= What to produce =
Using the data below, copy out all lines with the word "agent".

= Supplied records =
——

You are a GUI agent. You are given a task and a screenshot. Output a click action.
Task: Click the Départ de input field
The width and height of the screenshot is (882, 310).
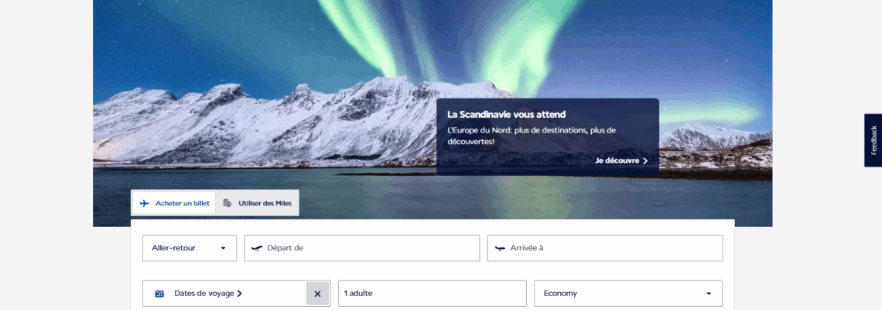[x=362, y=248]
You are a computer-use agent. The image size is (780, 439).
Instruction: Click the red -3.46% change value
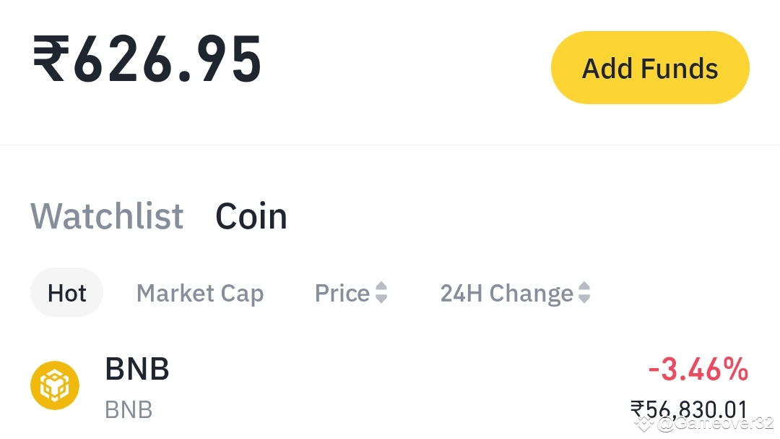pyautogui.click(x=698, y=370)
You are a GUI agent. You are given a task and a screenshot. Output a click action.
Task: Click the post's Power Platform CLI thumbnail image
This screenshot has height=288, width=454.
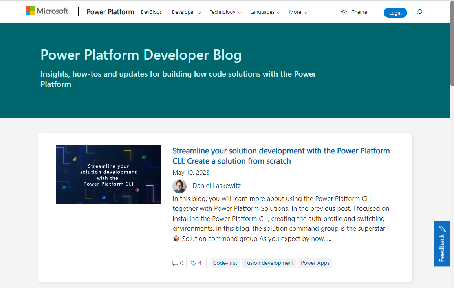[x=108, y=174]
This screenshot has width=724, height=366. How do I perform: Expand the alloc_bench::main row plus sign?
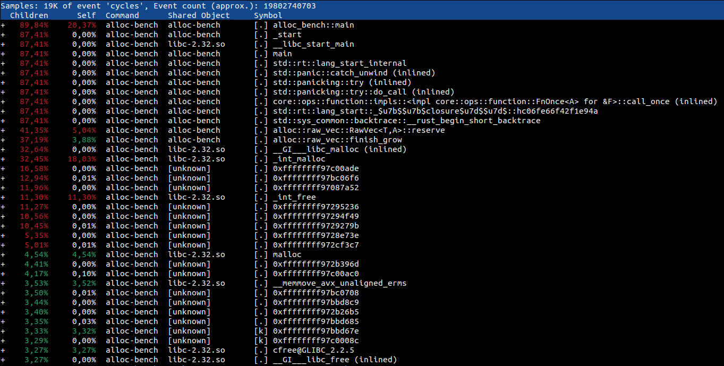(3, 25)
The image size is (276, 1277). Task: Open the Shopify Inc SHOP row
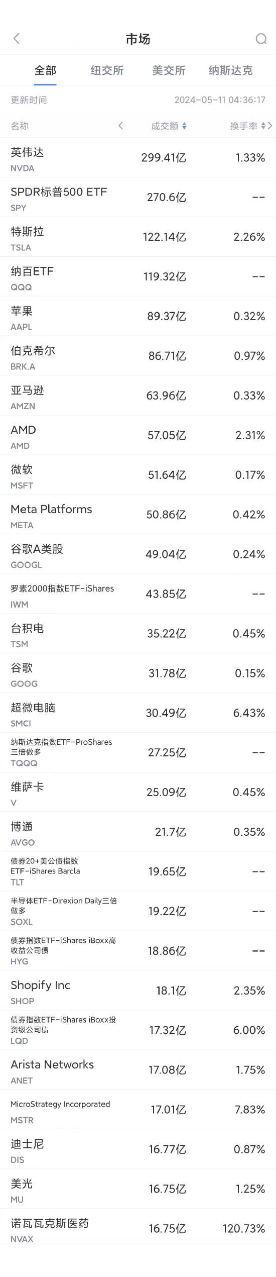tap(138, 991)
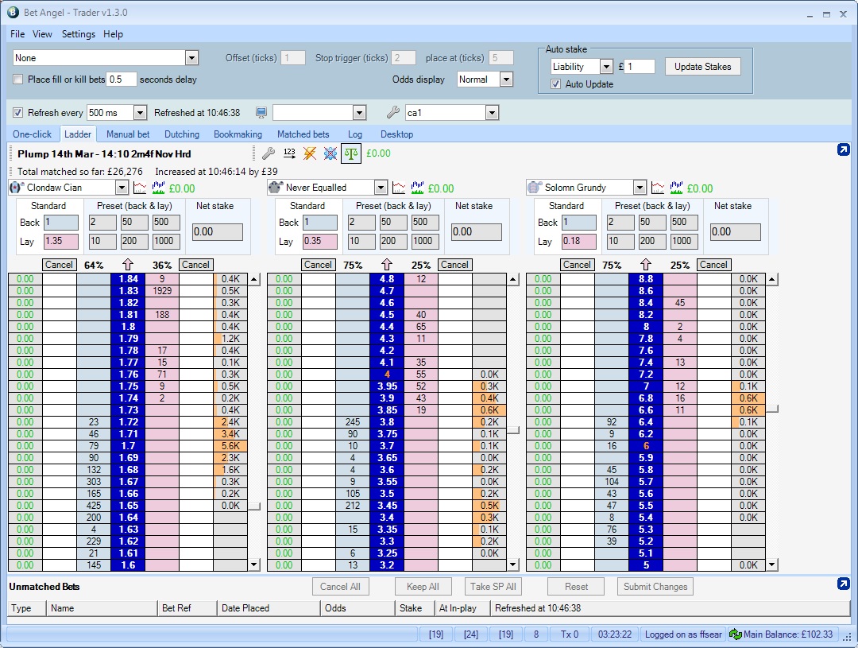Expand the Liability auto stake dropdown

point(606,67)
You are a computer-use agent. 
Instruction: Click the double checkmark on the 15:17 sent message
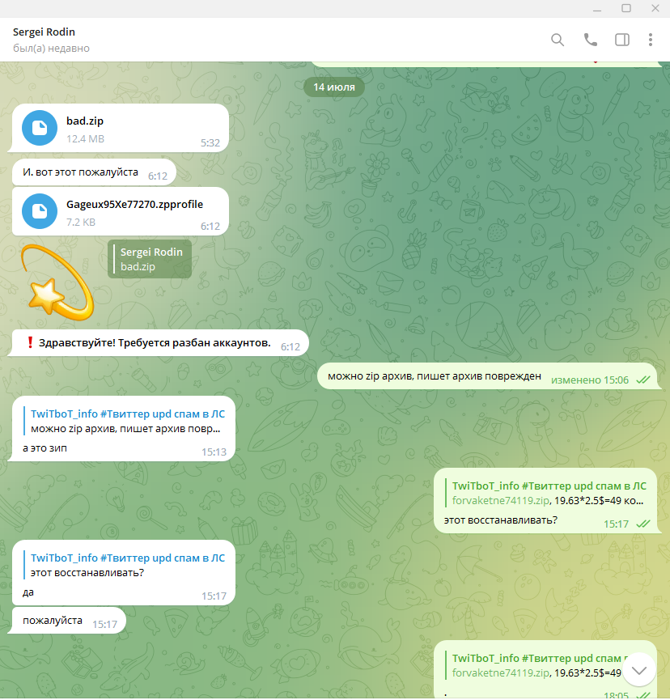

——

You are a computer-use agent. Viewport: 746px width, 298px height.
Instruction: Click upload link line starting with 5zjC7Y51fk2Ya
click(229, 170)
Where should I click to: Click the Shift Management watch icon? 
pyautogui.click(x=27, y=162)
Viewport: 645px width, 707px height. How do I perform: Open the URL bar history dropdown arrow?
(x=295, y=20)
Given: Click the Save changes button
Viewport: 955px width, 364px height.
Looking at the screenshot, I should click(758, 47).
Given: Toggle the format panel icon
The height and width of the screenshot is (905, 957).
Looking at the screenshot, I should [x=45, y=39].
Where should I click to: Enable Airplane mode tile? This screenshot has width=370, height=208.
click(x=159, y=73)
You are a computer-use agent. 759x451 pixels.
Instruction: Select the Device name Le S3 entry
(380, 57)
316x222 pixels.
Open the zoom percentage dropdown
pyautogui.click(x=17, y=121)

——

= Exercise output =
You are a GUI agent. You are given a task and a screenshot. Output a click action.
You are a computer-use agent. The image size is (780, 439).
You are a GUI agent. You are given a task and a screenshot. Output a click action.
You are a computer-use agent. 
You are a computer-use agent. Viewport: 746px width, 298px height.
You are a computer-use agent. 759x451 pixels.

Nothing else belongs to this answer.